Los tapos se encuentran en una Tierra protohistórica en la cual existe una avanzada civilización radicada en un continente desconocido que ni el autor identifica con la Atlántida ni llega a decir en ningún momento donde está situado, pero que resulta fácil identificar con ésta. Desembarcados en la capital de un imperio que se extiende por todo el continente, los viajeros descubren que esta civilización, autodenominada sumeria, es producto de la intervención directa de los ya extintos bartpuranos, que habrían manipulado los genes de los prehomínidos existentes en la Tierra para crear una raza inteligente afín a ella misma. Los tapos, que ya sospechaban algo así, ven confirmadas sus teorías sobre el origen de la humanidad terrestre.
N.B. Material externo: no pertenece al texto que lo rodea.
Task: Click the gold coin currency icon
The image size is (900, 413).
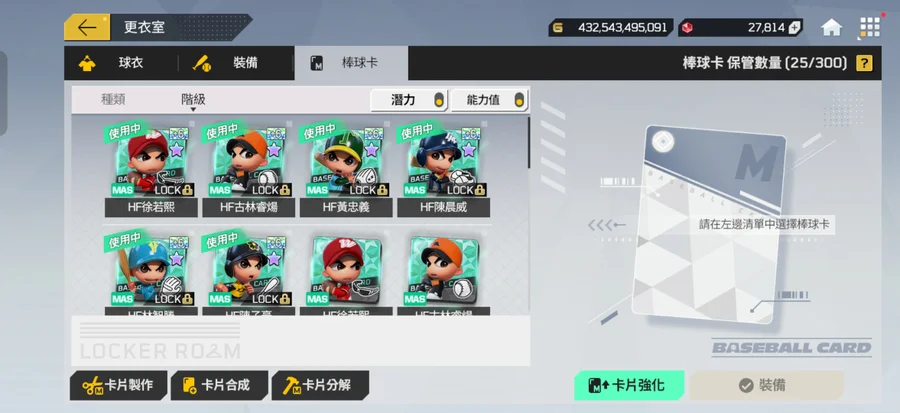Action: click(558, 28)
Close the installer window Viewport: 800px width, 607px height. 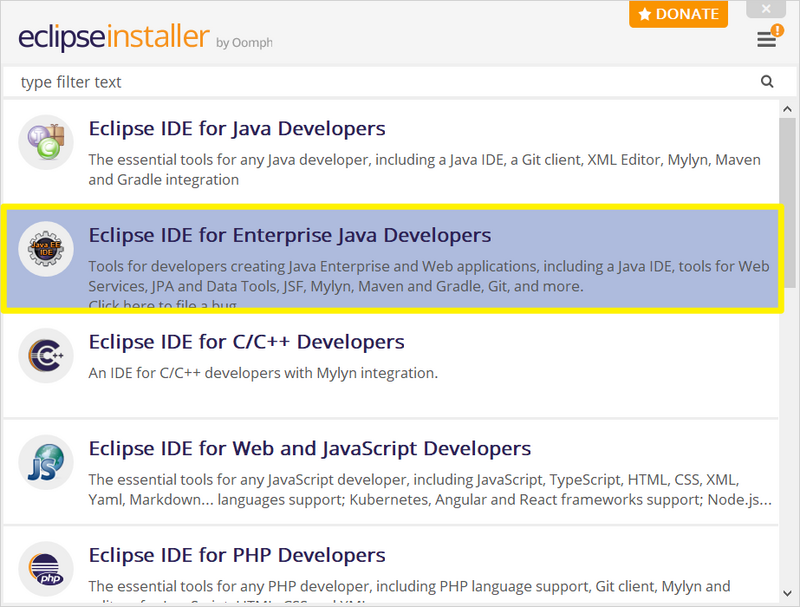tap(765, 9)
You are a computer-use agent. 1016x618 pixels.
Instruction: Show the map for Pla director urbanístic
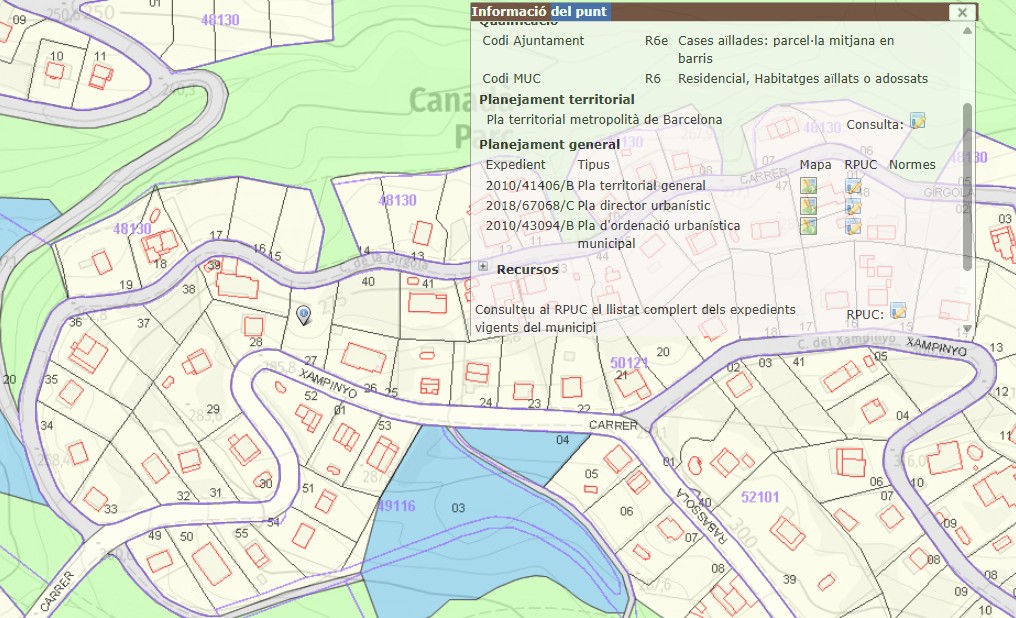809,205
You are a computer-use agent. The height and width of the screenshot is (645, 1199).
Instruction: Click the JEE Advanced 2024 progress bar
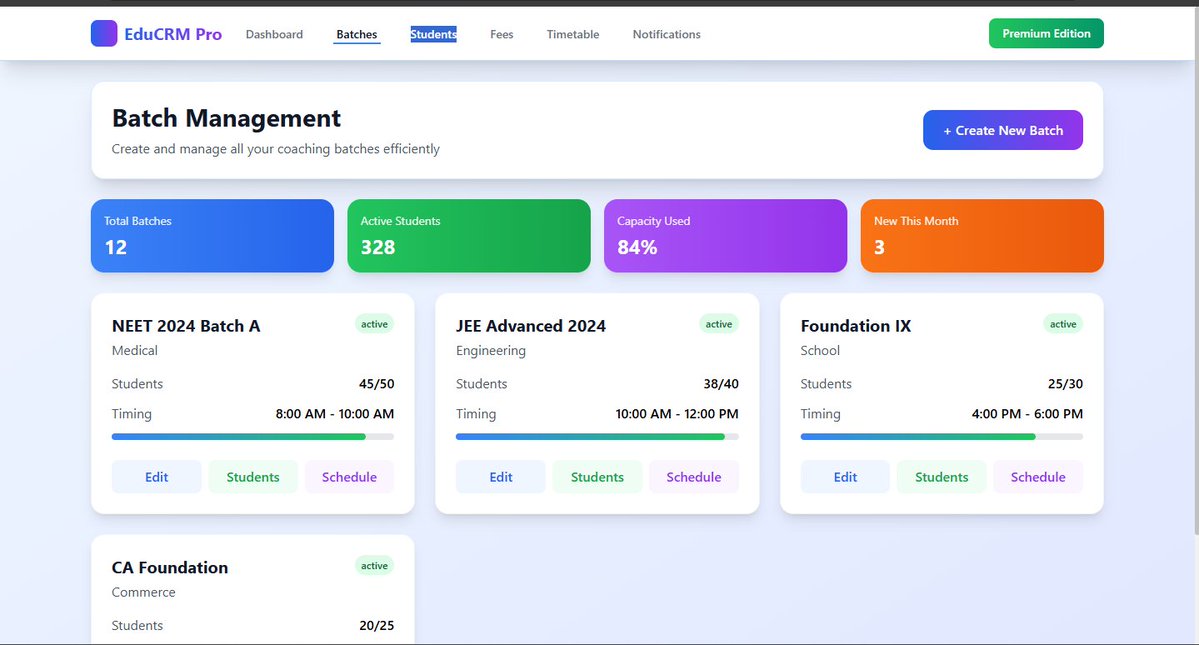597,436
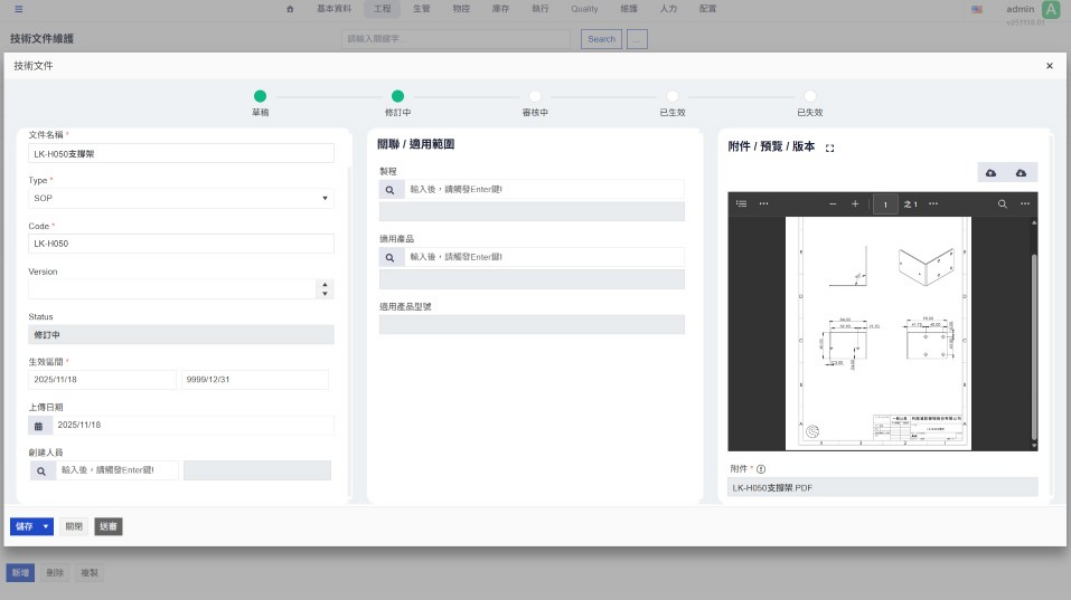Expand the attachment preview to fullscreen
1071x600 pixels.
[830, 148]
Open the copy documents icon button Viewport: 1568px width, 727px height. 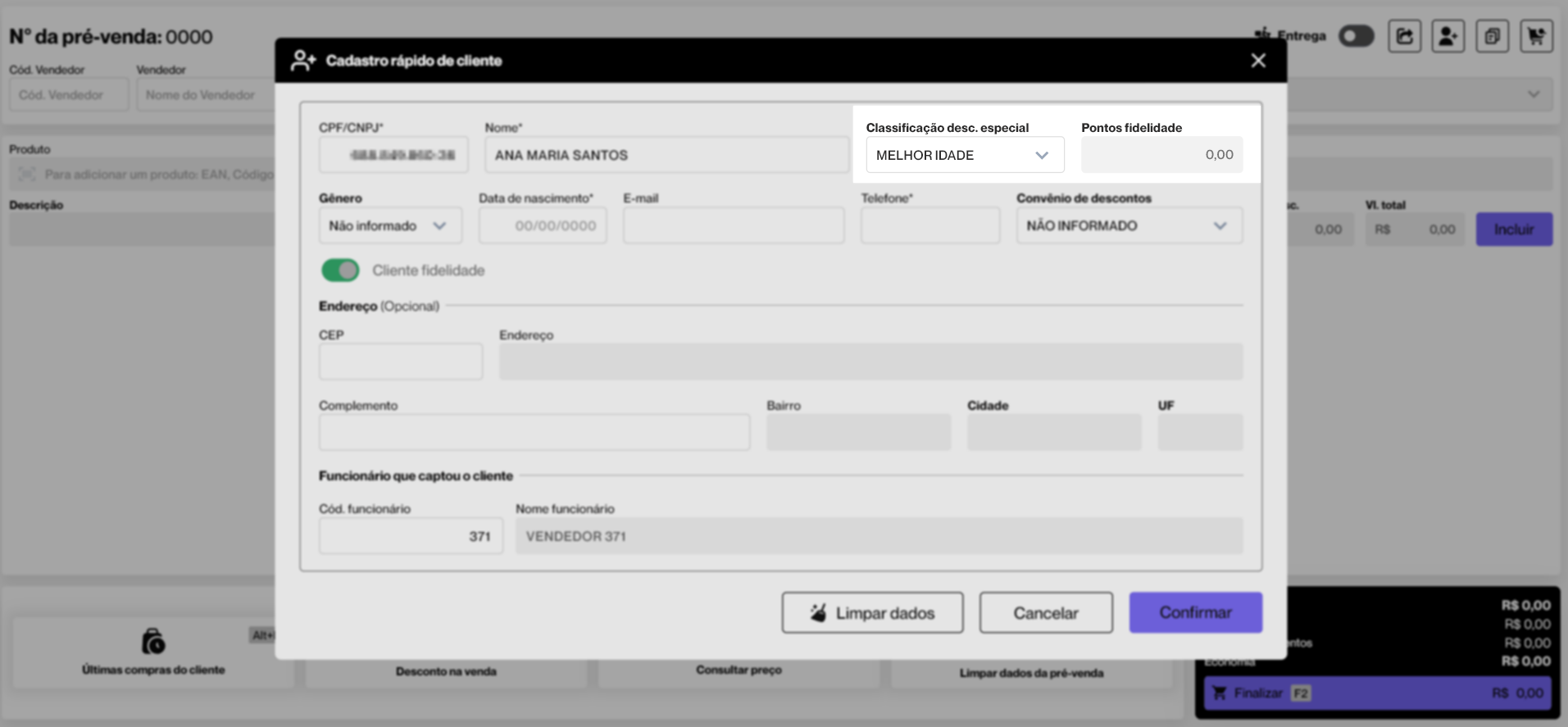(1492, 36)
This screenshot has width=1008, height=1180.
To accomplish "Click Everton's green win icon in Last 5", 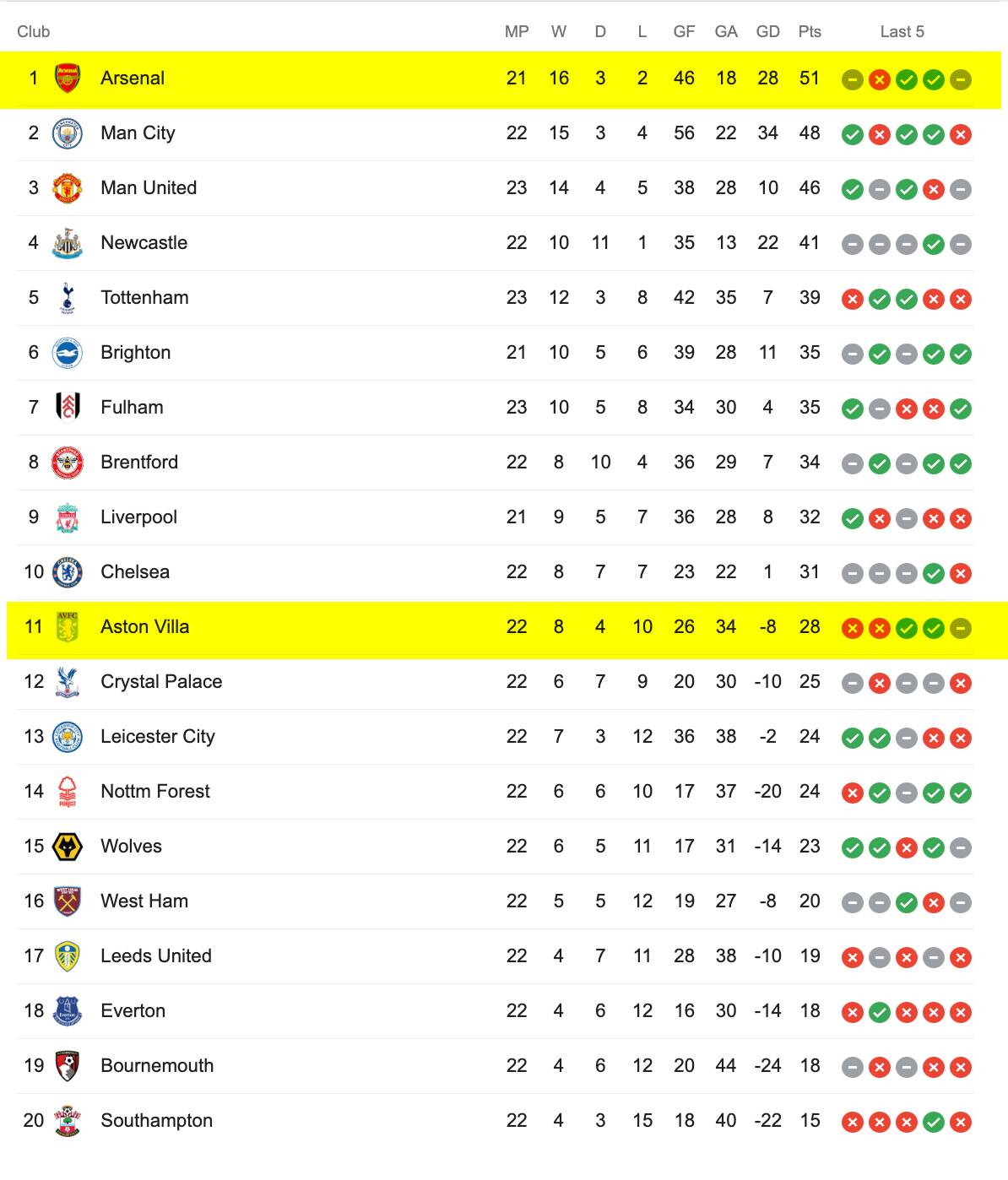I will [x=879, y=1012].
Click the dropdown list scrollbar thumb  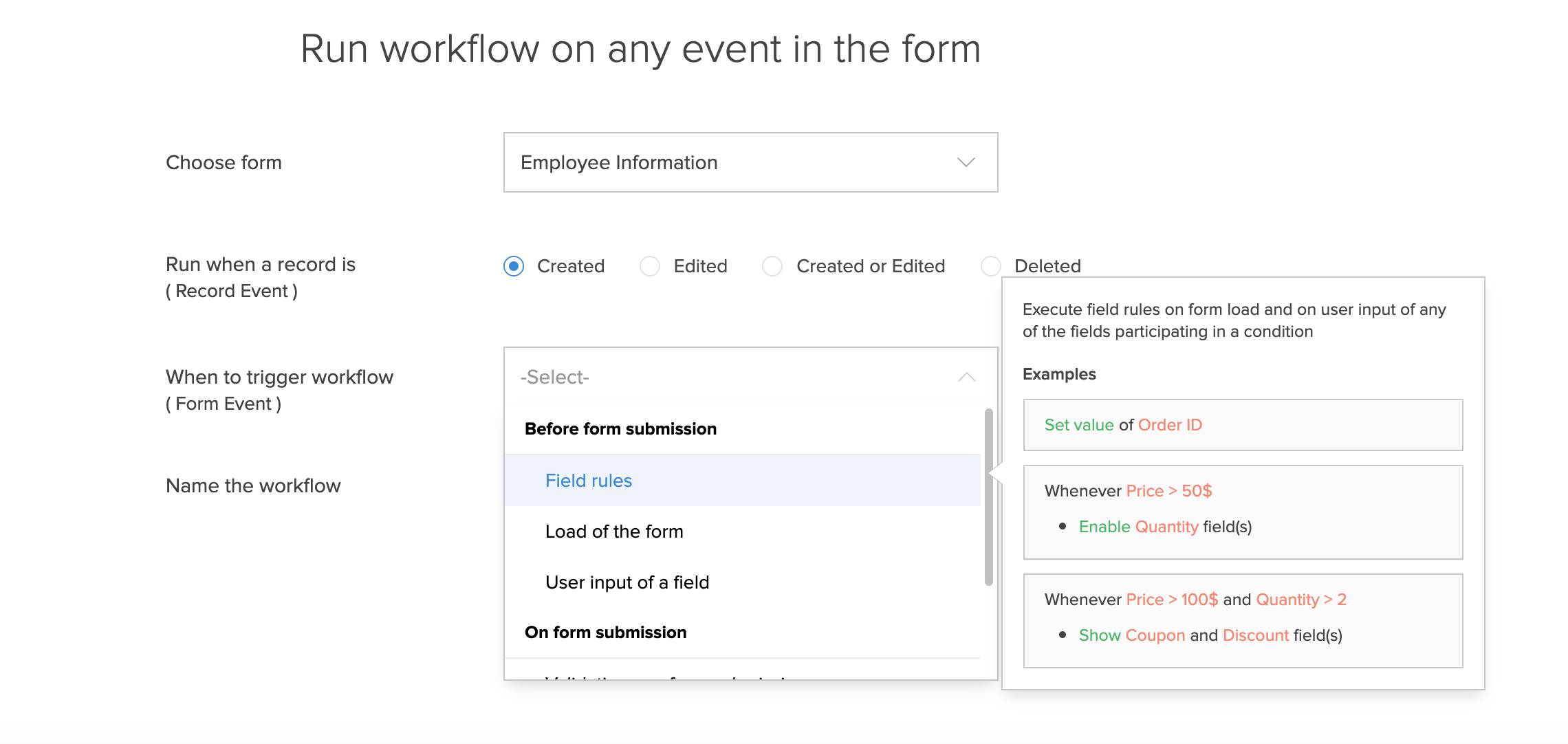coord(988,496)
Pero los visitantes han llegado en un momento crítico. Un enorme asteroide está a punto de precipitarse sobre el continente, al cual destruirá causando además un cataclismo geológico a escala planetaria. Movidos por sus deseos de paliar en lo posible la catástrofe deciden salvar a cuantas personas puedan, desmaterializándolas en las karendón a la espera de que los efectos del choque desaparezcan, aunque para ello tienen que enfrentarse a la oposición de los sacerdotes, descendientes de mestizos de barpturanos y terrícolas, que los consideran unos falsos dioses, así como al tiránico rey sumerio que sólo desea salvarse junto con sus riquezas. Finalmente, y tras verse obligados a adoptar la drástica medida de narcotizar con gases a los aterrorizados sumerios, consiguen rescatar a unos cuantos miles de ellos que proyectan trasladar, una vez calmados los efectos del cataclismo, a la futura Mesopotamia, donde éstos estarán destinados a fundar la civilización sumeria clásica, es decir, la histórica que existió en realidad.
El choque entre el asteroide y la Tierra tiene lugar poco después, tal como habían calculado los tapos. El continente desconocido desaparece pulverizado por el choque, mientras el resto del planeta es sacudido por terremotos apocalípticos e inundado por un diluvio torrencial. La narración termina con la descripción que hace Enguídanos, de forma poética pero escasamente verosímil, del avistamiento de un arca de madera que los protagonistas ven flotar en las embravecidas aguas... La de Noé, evidentemente.
La novela, como ya he comentado, se compone en realidad de dos partes completamente distintas que por ello es preciso comentar por separado. La primera de ellas no es sino la continuación del título anterior, mientras la segunda es un añadido que no encaja demasiado bien -como ocurre en general con todos los episodios colaterales de la Saga- siendo fruto además de la moda que hizo fortuna en los años setenta, impuesta por escritores tales como Von Daniken y otros, que intentaba convencernos de que prácticamente toda la historia de la humanidad era producto de intervenciones constantes de unos míticos extraterrestres... Y, puesto que esta moda ha remitido ya, esta segunda parte de El retorno de los dioses se resiente mucho de un lógico envejecimiento.